The recent case history of GREGORY and BASU  – summarized in the title of the paper – has shown that nearly 100 years after the discovery of insulin and its introduction in the therapy are not solved all problems of diabetic complications. Immediately life- threating are ketoacidotic coma and hyperosmolar hyperglycemic nonketotic coma.
Unfortunately, their “historical” development is marked by inattentiveness to important observations: already in 1886 has been reported coma in diabetic patients without “acetone or acetoacetic acid” in the urine . Later, 1913, when it was already possible to measure concentration of hydrogen ion H+ in the blood (= blood-pH), this fact has been confirmed : among 11 comatose diabetic patients only 3 had acidosis (= low blood-pH). With other words, hyperosmolar hyperglycemic nonketotic coma has been reported already at the end of the 19 century and was the cause of majority of deaths in coma, however, it has been “ accepted “ only 1957 .

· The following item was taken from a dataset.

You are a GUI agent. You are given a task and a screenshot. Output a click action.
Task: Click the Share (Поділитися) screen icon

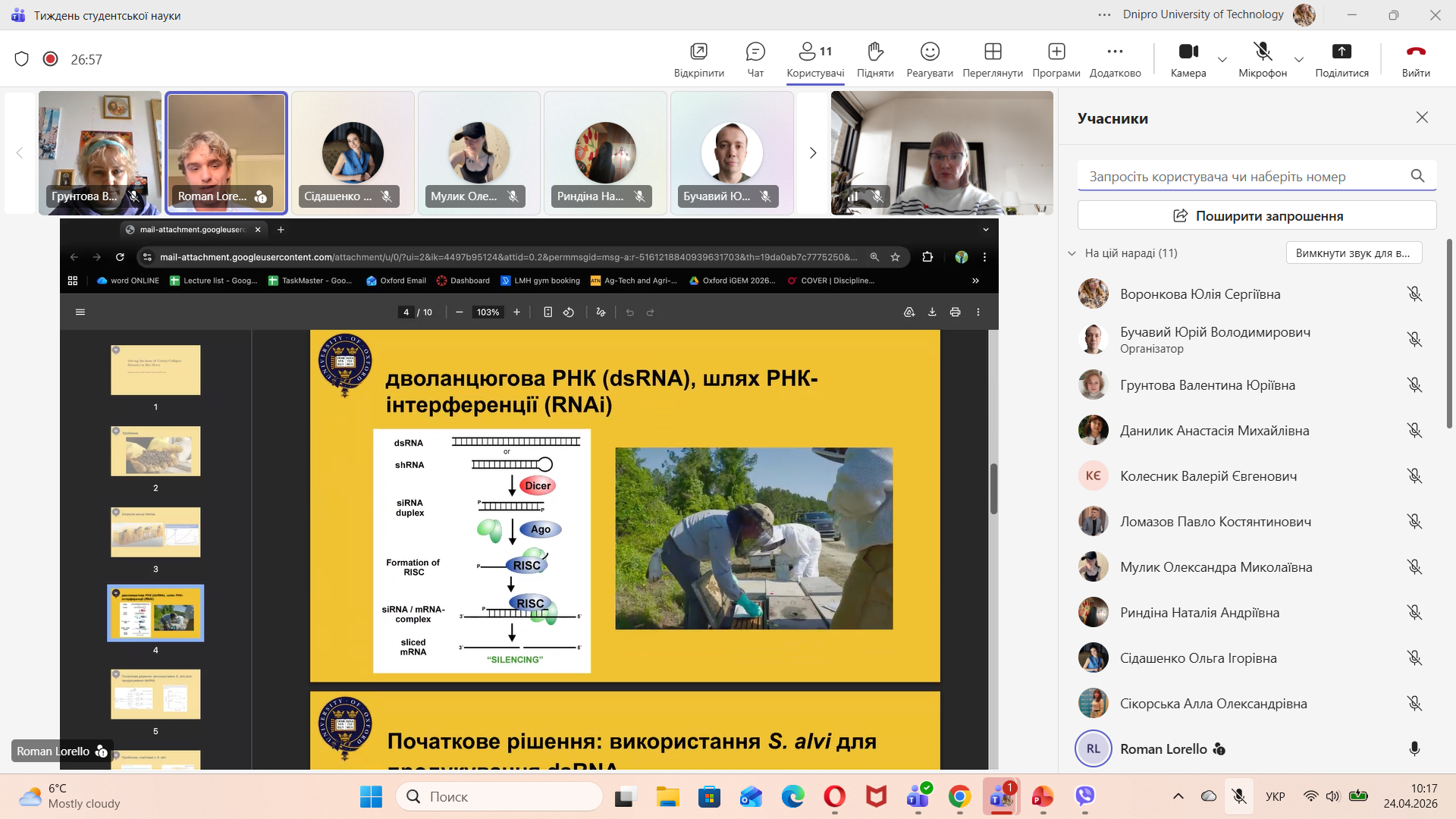[1341, 52]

With the acceptance of its existence has aroused the problem how to explain the existence of two consequences of insulin deficiency. A very simple explanantion has been found: hyperosmolar hyperglycemic nonketotic coma is caused by decreased concentration of plasmatic insulin, ketoacidotic coma by absolute insulin deficiency. The Nobel prize 1977 to Rosalyn S. YALOW for developent of new methods of biochemical analysis that make it possible to measure insulin concenration in human plasma has denitively made clear that insulin does not participate in the pathogenesis of diabetic ketoacidosis: already in 1981 has been published the monograph „Diabetic coma: ketoacidotic and hyperosmolar“ . There, on p 67 is the Figure 6.3 with names of 12 autors who have reported sufficient amounts of plasmatic insulin in patients with diabetic ketoacidosis. And absolute deficiency of plasmatic insulin has been reported in patients with coma in hyperosmolar hyperglycemic nonketotic state, eg .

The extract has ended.